Statistical precipitation downscaling is the process of making a link between a set of large-scale atmospheric variables (i.e., mean sea level pressure, vorticity, and geopotential height) and predictand (i.e., local precipitation). The large-scale predictors are essential for climate change research, but they do not actually provide a truthful presentation of the climate in a small basin. Generally, they have a spatial resolution coarser than 2 by 2 degrees in latitude and longitude, whereas hydrologists are more concerned with the catchment scale which is usually up to a few hundred square kilometers. This leads to a need for downscaling large-scale predictors to local precipitation. The NCEP reanalysis data set is a continually updated globally gridded data set that represents the state of the Earth’s atmosphere, incorporating observations and numerical weather prediction model output from 1948 to present. The NCEP reanalysis data is commonly used to develop a statistical relationship between large-scale climate factors with local rainfall for building (or training) downscaling models. The GCM outputs under climate change scenarios are then used as the inputs of downscaling models to project future precipitations for studying climate-change impacts [1]. The current study used the NCEP reanalysis data for building the proposed downscaling approach.

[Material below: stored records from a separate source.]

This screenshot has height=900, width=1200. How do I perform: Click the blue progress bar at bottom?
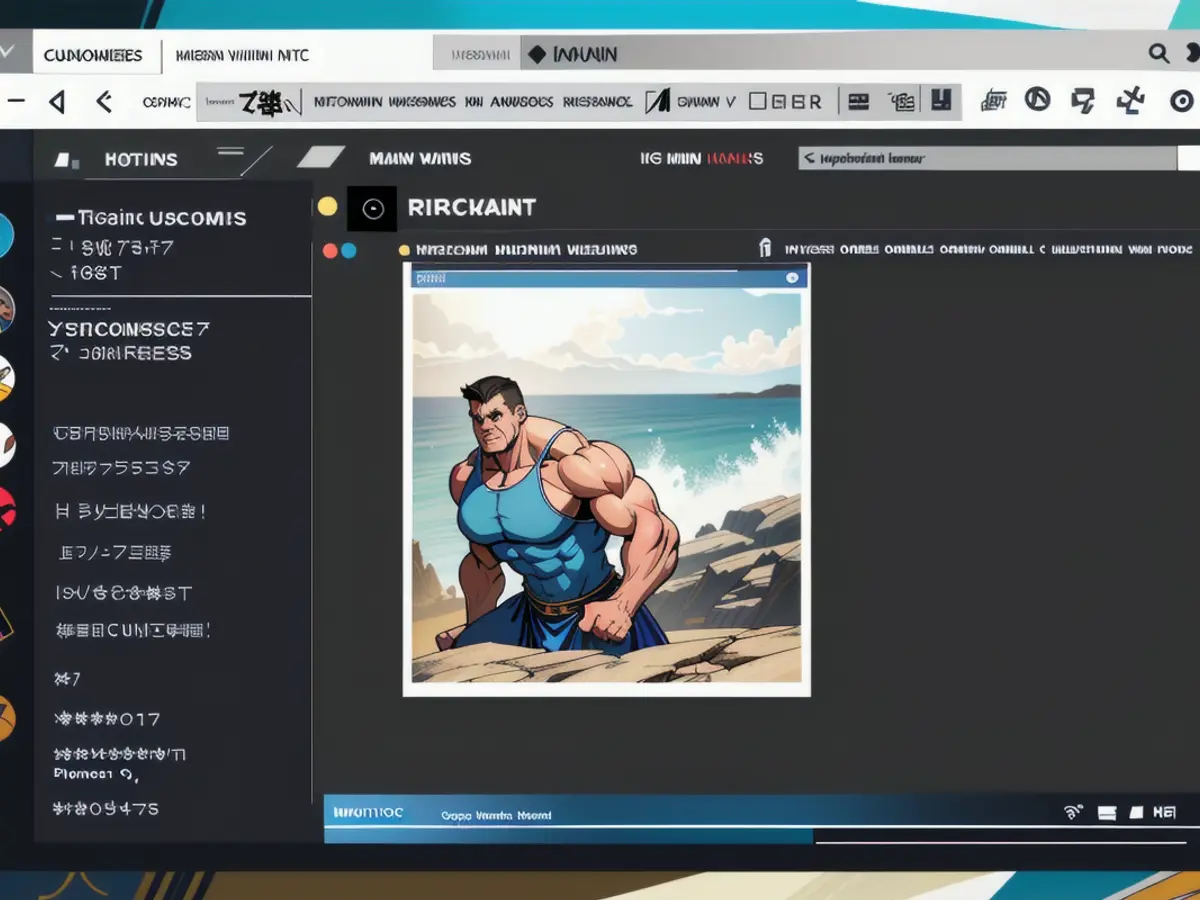[x=568, y=835]
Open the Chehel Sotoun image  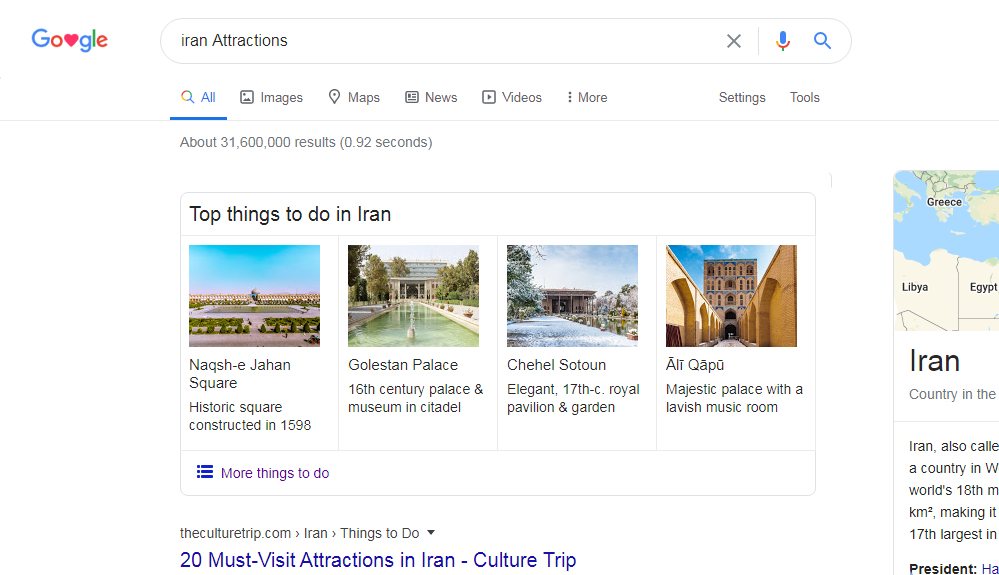pyautogui.click(x=572, y=296)

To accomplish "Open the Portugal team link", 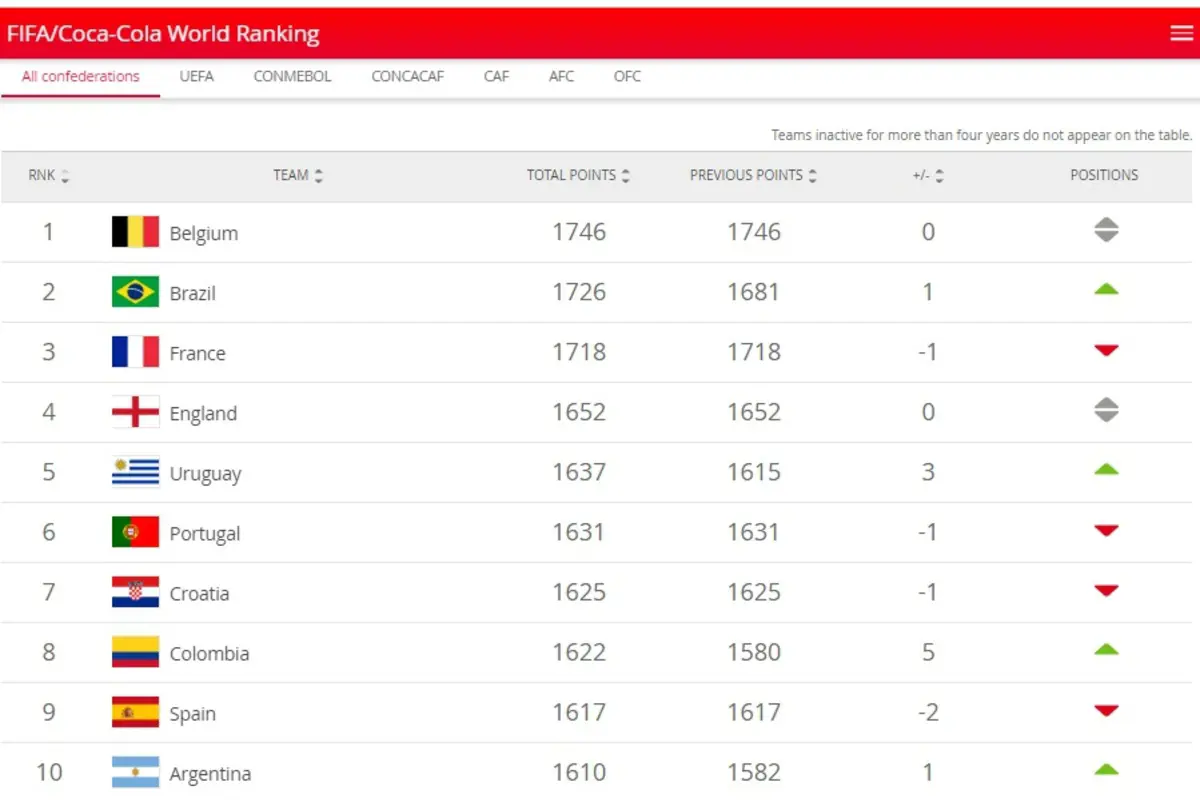I will [204, 534].
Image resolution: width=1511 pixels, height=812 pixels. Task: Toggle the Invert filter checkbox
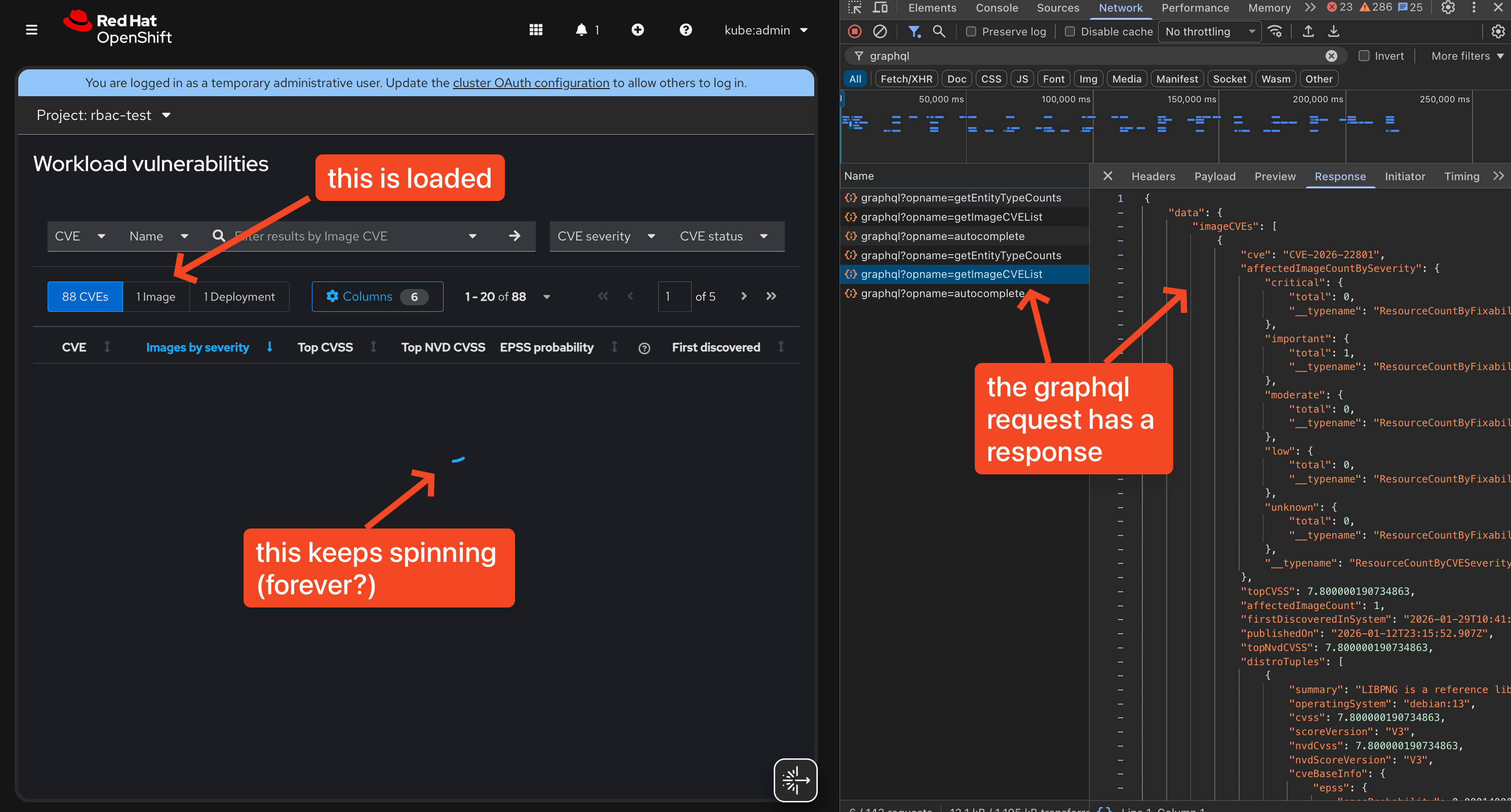tap(1364, 56)
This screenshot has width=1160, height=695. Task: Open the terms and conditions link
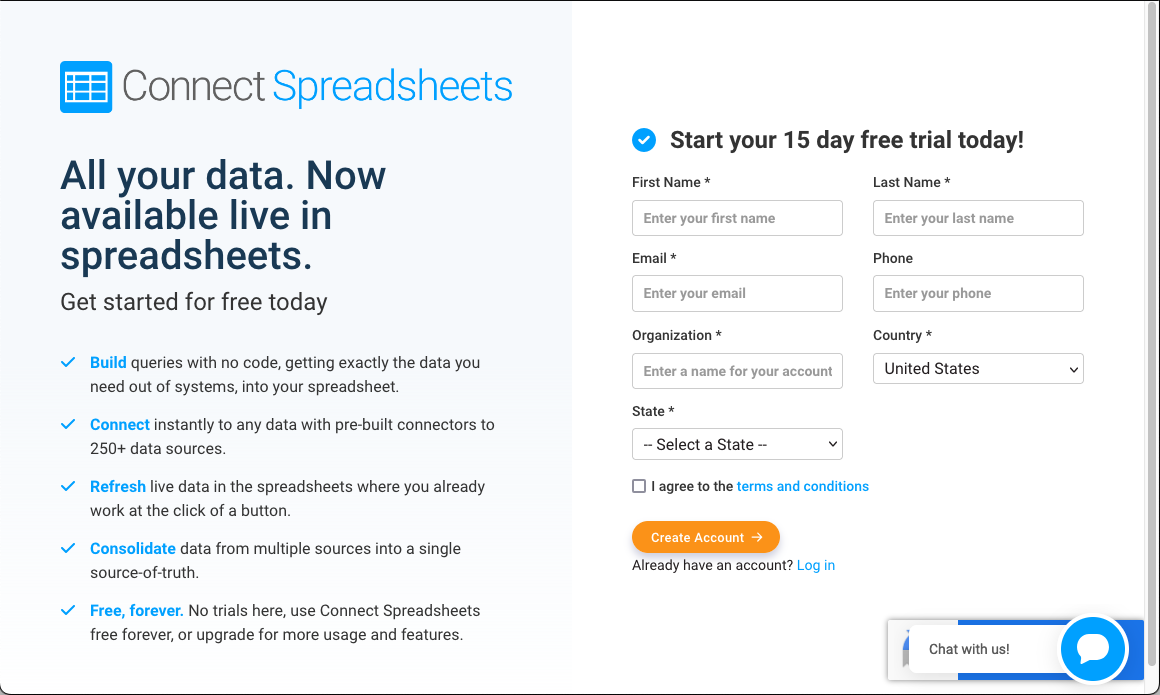pos(803,486)
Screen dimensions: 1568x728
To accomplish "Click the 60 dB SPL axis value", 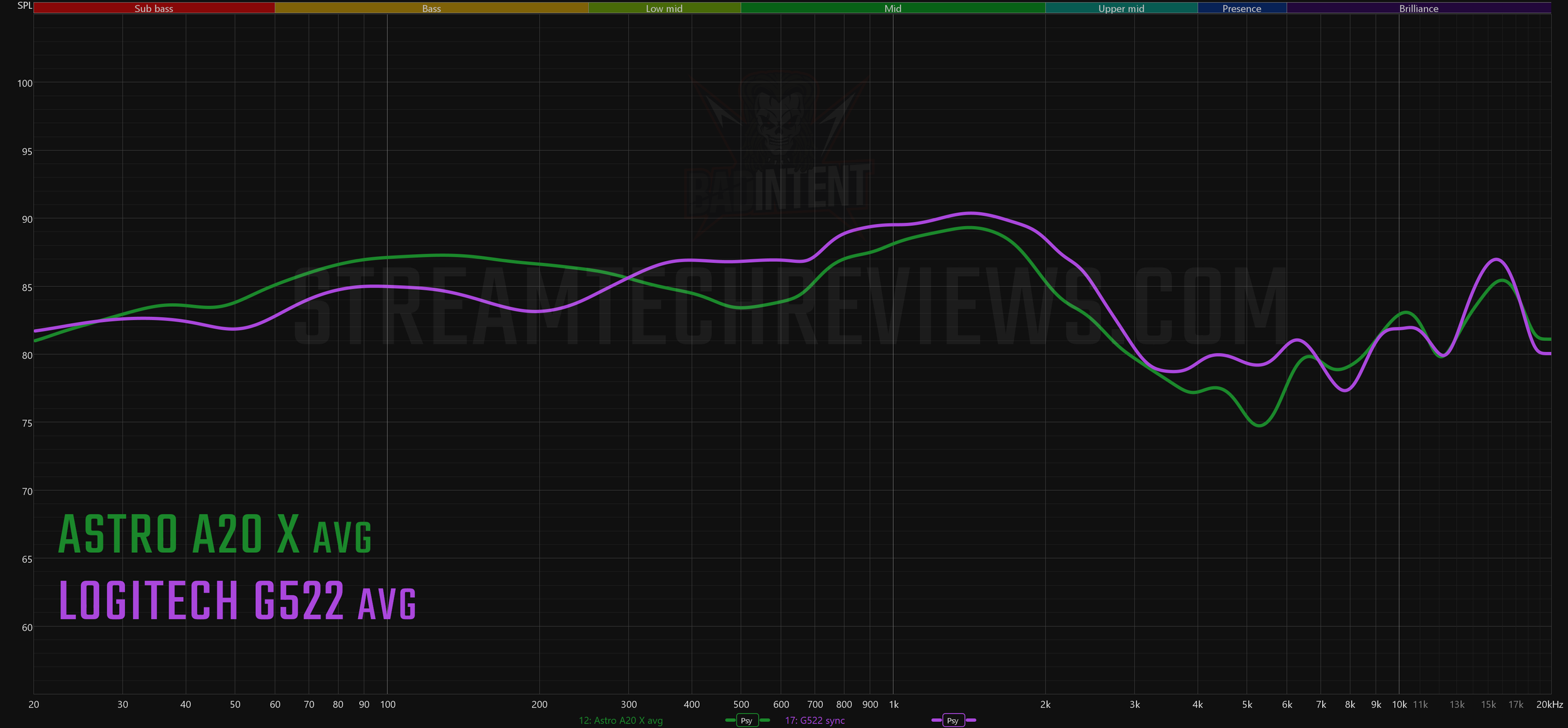I will point(27,628).
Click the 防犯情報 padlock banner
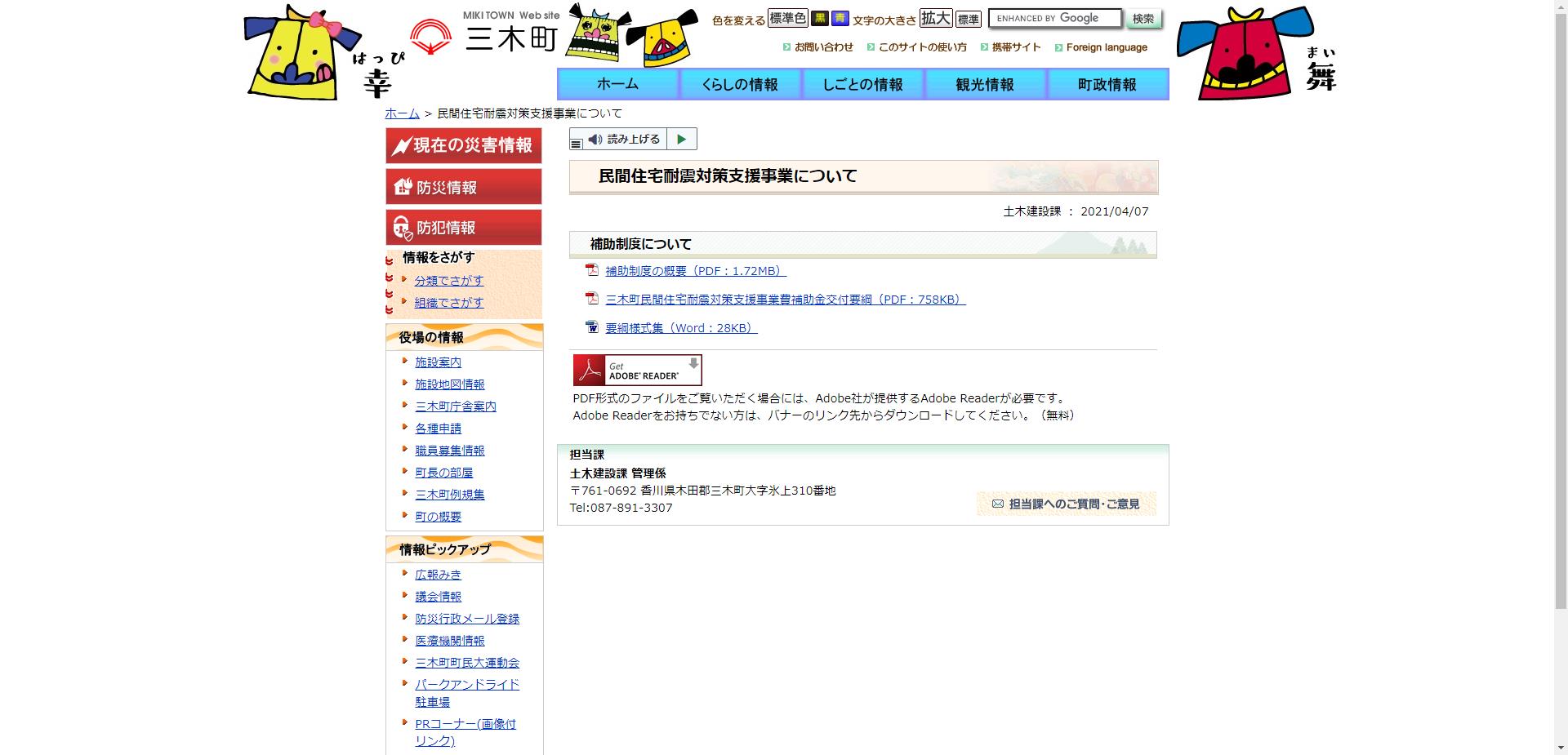Screen dimensions: 1568x755 [403, 227]
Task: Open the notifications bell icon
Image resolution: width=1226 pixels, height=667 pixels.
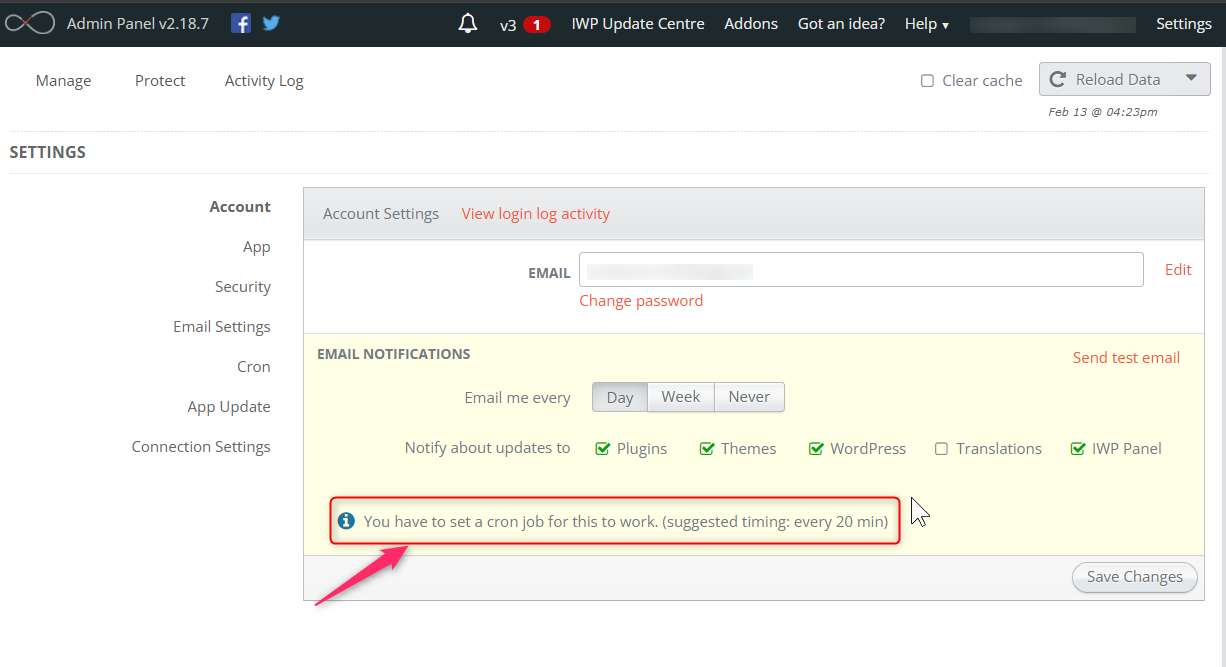Action: (x=468, y=23)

To date, there are many methods proposed for statistical downscaling using different techniques such as stochastic weather generators [2,3,4,5], weather typing method [6,7,8], resampling methods [9,10,11], and regression methods. The regression methods are attracting more attention and preferred to apply due to their flexibility and straightforwardness. There are numerous variant approaches of regression-based downscaling techniques such as logistic regression model [12], local polynomial regression [13], linear and non-linear regression [14], canonical correlation analysis [15], principal components [16], artificial neural network [17,18], support vector machine (SVM) [19,20,21,22], and beta regression [23].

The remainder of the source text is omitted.